Wednesday, September 26, 2012

Wild Life

Compared with Seattle, it often feels like we're living in the "country" here.  The main reason for this is the constant presence of wildlife.  There are lots of deer everywhere.  I find this incredible and novel, especially when they're just meandering through our yard, but it seems like most folks here are pretty used to them.  I recently looked up from my computer to see this buck standing outside of my window.  I've missed getting pictures of deer before, so I took a chance, grabbed my camera, and just walked out the door.  I finally got a good picture!  He eventually bounded over a little fence and into the forest, but he gave me some good opportunities to photograph him before that.  

I also got a mom and her fawn on their way up our driveway.

I've gushed a bit about how wonderful it is to pick wild blackberries, but when it's blackberry season, it's spider season too!  

These spiders look the same as the ones I'm used to seeing in Seattle, so they must be a Pacific Northwest thing.  Anybody know anything about them?

I've learned a bit about how to pick blackberries and avoid picking too many spiders.  Wear solid shoes and long pants, step with care, and move slowly.  The shoes and the careful stepping are really to avoid the ubiquitous deer scat.  The long pants and the moving slowly are to prevent thorn scratches, getting all caught up in thorns, and sticking your face or hand into the middle of a spider web, which is extremely alarming even though I'm not specifically afraid of spiders.  The feeling of a spider web all over your face is just creepy.

Here's the bay

...where I see things like this Bladderwrack, a kind of seaweed which I'm told is edible, but I haven't tried it yet.  

How about you?  What wild things have you been seeing lately?

In knitting news, that secret project in the Hazel Knits Divine is finished and in the mail, and my next collection is so close to publication I can hardly stand it!  The collection consists of three patterns and the whole thing is somewhat Halloween themed.  It'll be available on October 1, so keep your eyes peeled.

And our Eple Knit Along is starting October 1 as well, so make sure you've got some sock yarn at the ready!  

Read more about the knit along in my Ravelry group.
Read more about Eple.

Friday, September 21, 2012

Yarn-y Goodness

So yes, I have been getting up early to knit in the woods and then practice yoga (not in the woods, though).  And yes, I have been taking long bike rides with my fella, and eating delicious local cheeses and drinking Washington wines, and taking pictures on the beach.  

But, in all my other moments, I've been working!  (I have no children, you see.)  I was thrilled last week to get this amazing Hazel Knits Divine in the mail for a super secret project, especially since it was the first package I've received in Canada.  Its arrival gave me confidence that the post does work!  Not to mention that it was then my job to knit with it non-stop until the project was finished because I was on a deadline.  

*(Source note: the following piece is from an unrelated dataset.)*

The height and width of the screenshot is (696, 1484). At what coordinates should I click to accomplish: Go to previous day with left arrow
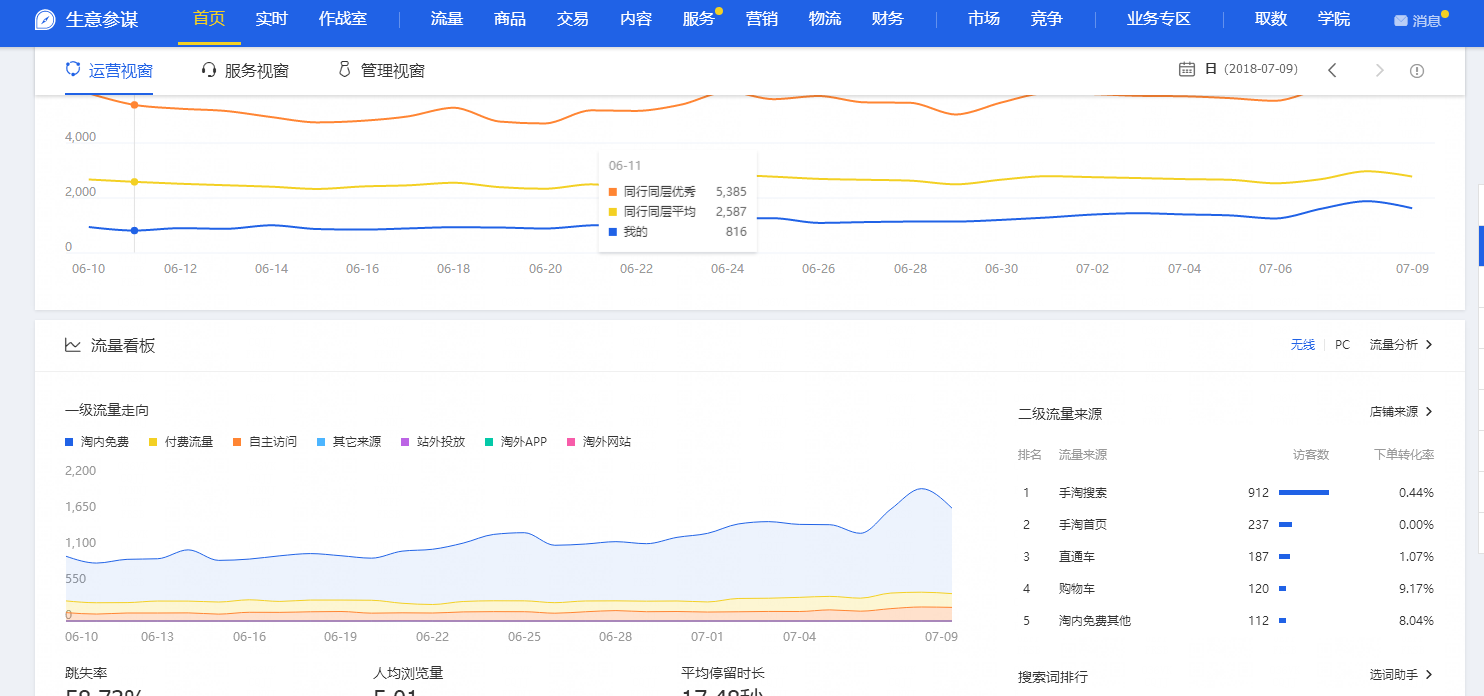(x=1332, y=70)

Another major project I've had on my plate has been planning for my Knit Fit class, which I'm getting more and more excited about.  I've mentioned this several times, but never talked in depth about it.  The class is called, "The Elements of Hand Knitting Design"  and the official description is:

Take your knitting to the next level by designing your own projects. Learn how to choose stitch patterns, fiber, and yarn for any design and practice the basic procedure for making it happen. Plan a scarf or wrap design in class using the skills you learn.

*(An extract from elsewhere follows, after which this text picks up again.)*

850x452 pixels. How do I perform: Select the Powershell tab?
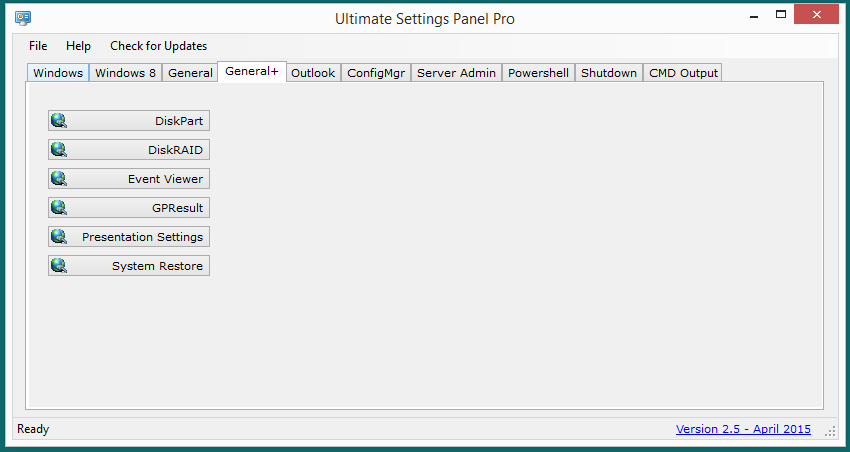[538, 73]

When I was invited to submit a class proposal for Knit Fit, I had a whole range of class ideas and couldn't settle on one for the longest time.  Then somebody asked me what I get most excited about in knitting.  Without a pause, I said, "yarn!"  So that's what this class is really about.  But it isn't just about me being in love with yarn or fawning over wool.  It's about all the considerations that go into choosing yarn for a project.  Of course you start with the obvious things like color, weight and fiber, but what about plies, stitch definition, and drape?   Even seemingly simple choices like the weight and fiber used for a project have a whole range of consequences that might not be immediately apparent.  And then you get into stitch pattern as well, which interacts in a beautiful but somewhat complicated way with yarn choice.  This class is about how to take everything into consideration and achieve the result you're looking for, whether you just want to substitute yarn or modify an existing pattern, or create something completely original from scratch.  It's about the conversation that a knitter needs to have with herself throughout the process.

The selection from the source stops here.